Consider this an early warning that the conventions might not be the big news story of the next two weeks.
A ranking Russian military official today said Moscow plans to establish 18 long-term checkpoints inside Georgian territory, including at least eight within undisputed Georgian territory outside the pro-Russian enclave of South Ossetia…
“The president ordered us to stop where we were,” he said. “We are not pulling out and pulling back troops behind this administrative border into the territory of South Ossetia.”
The plans appear to violate the terms of a French-endorsed cease-fire deal signed late last week by the presidents of Georgia and Russia. It called for both countries’ troops and allied armed groups to move back to their positions before hostilities between the two countries’ troops led to a Russian military incursion early this month into the staunchly pro-U.S. Caucasus Mountain nation.

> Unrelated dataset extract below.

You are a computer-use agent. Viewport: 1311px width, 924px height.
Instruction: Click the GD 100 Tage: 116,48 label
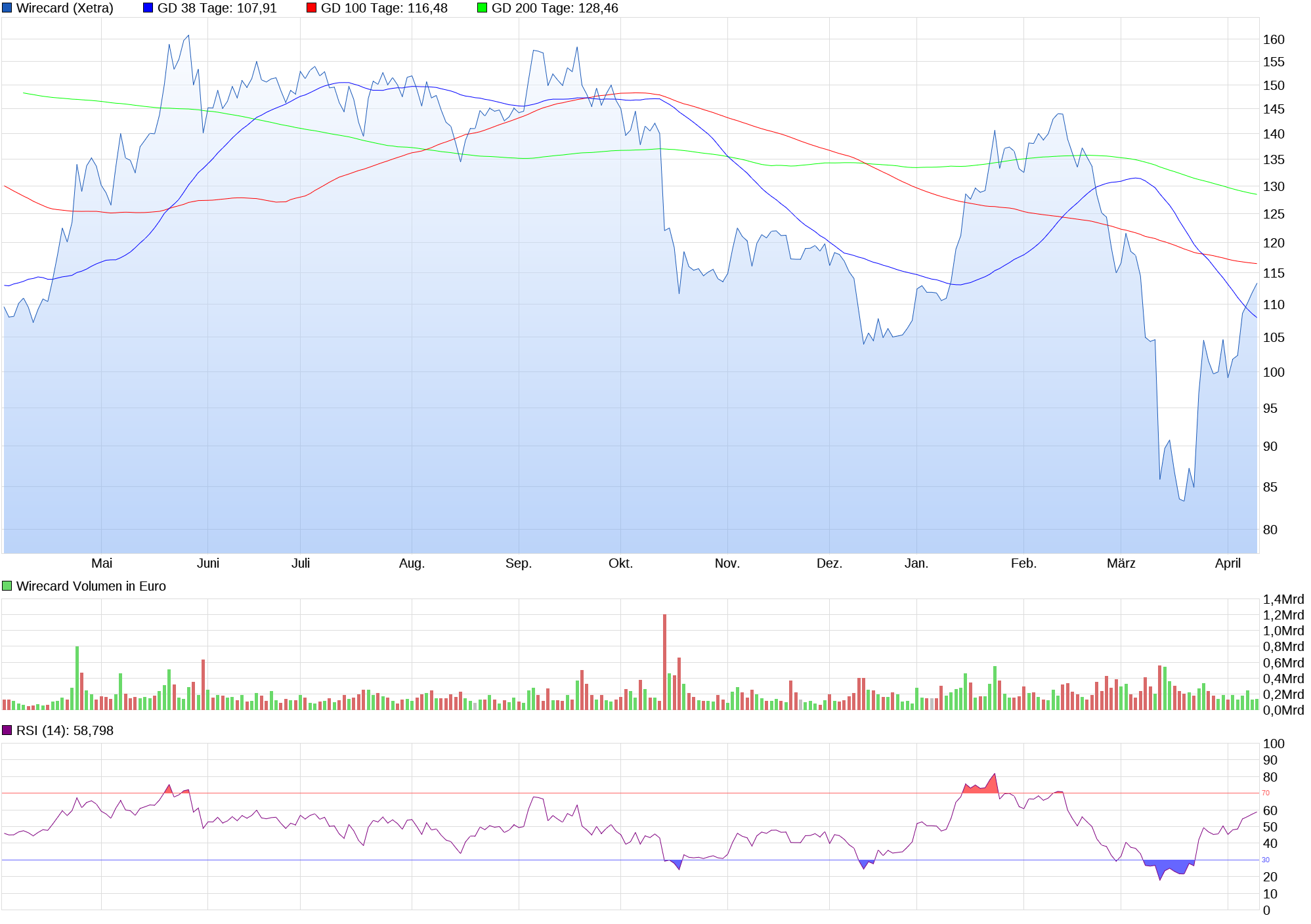(383, 8)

Russian officials insist they may keep troops along the South Ossetian-Georgian border as well as within Georgia proper as part of a peacekeeping mission begun in the 1990s.
They’ve already built one checkpoint 30 miles outside Tbilisi, according to the AP, and are working on three more in west-central Georgia. Curiously enough, the sob story (and ultimatum) issued this morning by Russian FM Sergey Lavrov didn’t mention anything about a sustained occupation. As for the screaming red-fonted banner on Drudge warning of a reaction “beyond diplomacy” to the new U.S.-Poland missile deal, the article itself is excruciatingly vague — but Condi Rice’s reply was not. Taunting the bear:
Such comments “border on the bizarre frankly,” Rice said, speaking to reporters traveling with her in Warsaw.
“When you threaten Poland, you perhaps forget that it is not 1988,” Rice said. “It’s 2008 and the United States has a … firm treaty guarantee to defend Poland’s territory as if it was the territory of the United States. So it’s probably not wise to throw these threats around.”…
Speaking to reporters traveling with her, Rice said, “the Russians are losing their credibility.”
For good measure, NATO’s secretary general sneered that the threats are “pathetic rhetoric.” How smart is it to mock a country that’s jonesing on military victory and already proven it’s willing to spit on a ceasefire it agreed to just days ago? The U.S. and EU seem awfully confident that Russia’s not going to escalate this any further, with Bush insisting this afternoon that Ossetia and Abkhazia are part of Georgia and that western powers will work together to ensure the country’s integrity. The only problem: Russia’s already called an emergency meeting of the Duma for Monday to decide whether to formally recognize the provinces as independent, even though, as the Telegraph notes, they’ve agreed to a raft of UN resolutions over the past 10 years recognizing that the two are part of Georgia. What’s the west’s plan if its bluff is called? Notes WaPo, drily, “Bush did not specify what, if anything, the United States and its allies would do to uphold Georgian sovereignty…”
I have no answers, but find myself wondering how long it’ll be before ambassadors start getting recalled and what a week-long “3 a.m. moment” will do to Obama’s message during the Democratic convention. Exit question: How likely is it that the two provinces, occupied and encircled by Russian troops, will “vote” for independence instead of annexation by Moscow?
Update: To recap, then, we’ve got saber-rattling with Poland, hunkering down in Georgia, the emergency Duma meeting, and now this. I hope someone in a position of influence is considering the possibility that they’re not bluffing.